If only our political leaders and opinion-formers displayed even a hint of the defiant resilience that carried Marshal Foch to victory at the Battle of the Marne. But these days timorous defeatism is on the march. In Britain setbacks in the Afghan war are greeted as harbingers of inevitable defeat. In America, large swaths of the political class continues to insist Iraq is a lost cause. The consensus in much of the West is that the War on Terror is unwinnable.

And yet the evidence is now overwhelming that on all fronts, despite inevitable losses from time to time, it is we who are advancing and the enemy who is in retreat. The current mood on both sides of the Atlantic, in fact, represents a kind of curious inversion of the great French soldier’s dictum: “Success against the Taleban. Enemy giving way in Iraq. Al-Qaeda on the run. Situation dire. Let’s retreat!”

Since it is remarkable how pervasive this pessimism is, it’s worth recapping what has been achieved in the past few years.

Afghanistan has been a signal success. There has been much focus on the latest counter-offensive by the Taleban in the southeast of the country and it would be churlish to minimise the ferocity with which the terrorists are fighting, but it would be much more foolish to understate the scale of the continuing Nato achievement. Establishing a stable government for the whole nation is painstaking work, years in the making. It might never be completed. But that was not the principal objective of the war there.

Until the US-led invasion in 2001, Afghanistan was the cockpit of ascendant Islamist terrorism. Consider the bigger picture. Between 1998 and 2005 there were five big terrorist attacks against Western targets - the bombings of the US embassies in Africa in 1998, the attack on the USS Cole in 2000, 9/11, and the Madrid and London bombings in 2004 and 2005. All owed their success either exclusively or largely to Afghanistan’s status as a training and planning base for al-Qaeda.

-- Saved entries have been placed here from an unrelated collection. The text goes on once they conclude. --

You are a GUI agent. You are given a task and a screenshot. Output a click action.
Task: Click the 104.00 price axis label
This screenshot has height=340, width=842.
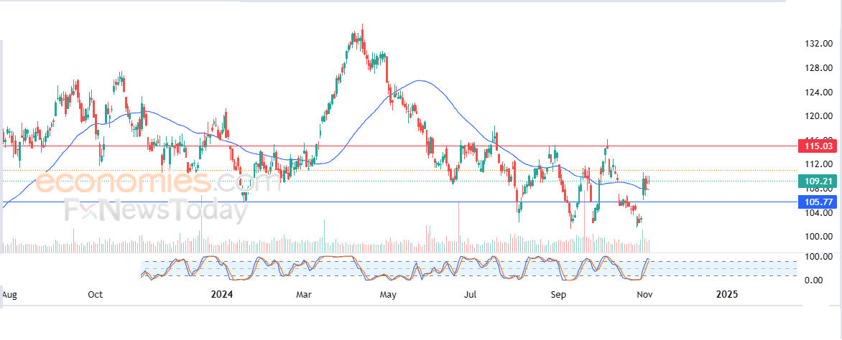pos(818,213)
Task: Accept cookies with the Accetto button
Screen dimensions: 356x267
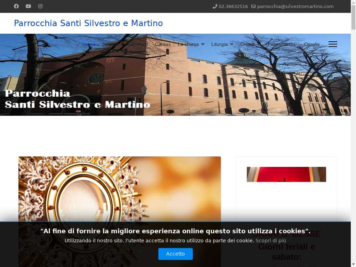Action: pyautogui.click(x=176, y=254)
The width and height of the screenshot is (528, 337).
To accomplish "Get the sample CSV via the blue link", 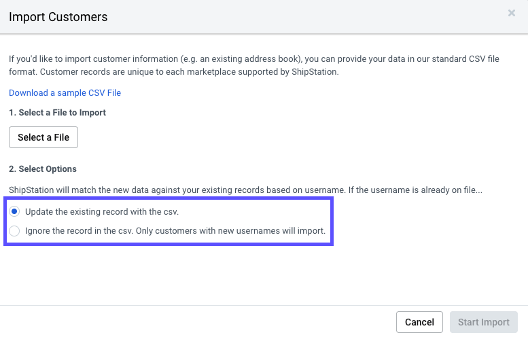I will pyautogui.click(x=65, y=92).
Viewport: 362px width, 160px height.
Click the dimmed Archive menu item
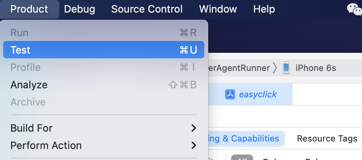104,102
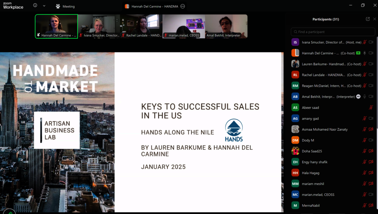Select Hannah Del Carmine's video thumbnail
This screenshot has width=378, height=214.
tap(56, 26)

In the past three years there has been no attack on anything like that scale. Al-Qaeda has been driven into a state of permanent flight. Its ability to train jihadists has been severely compromised; its financial networks have been ripped apart. Thousands of its activists and enablers have been killed. It’s true that Osama bin Laden’s forces have been regrouping in the border areas of Pakistan but their ability to orchestrate mass terrorism there is severely attenuated. And there are encouraging signs that Pakistanis are starting to take to the offensive against them.

Next time you hear someone say that the war in Afghanistan is an exercise in futility ask them this: do they seriously think that if the US and its allies had not ousted the Taleban and sustained an offensive against them for six years that there would have been no more terrorist attacks in the West? What characterised Islamist terrorism before the Afghan war was increasing sophistication, boldness and terrifying efficiency. What has characterised the terrorist attacks in the past few years has been their crudeness, insignificance and a faintly comical ineptitude (remember Glasgow airport?)

The second great advance in the War on Terror has been in Iraq. There’s no need to recapitulate the disasters of the US-led war from the fall of Saddam Hussein in April 2003 to his execution at the end of 2006. We may never fully make up for three and a half lost years of hubris and incompetence but in the last 18 months the change has been startling.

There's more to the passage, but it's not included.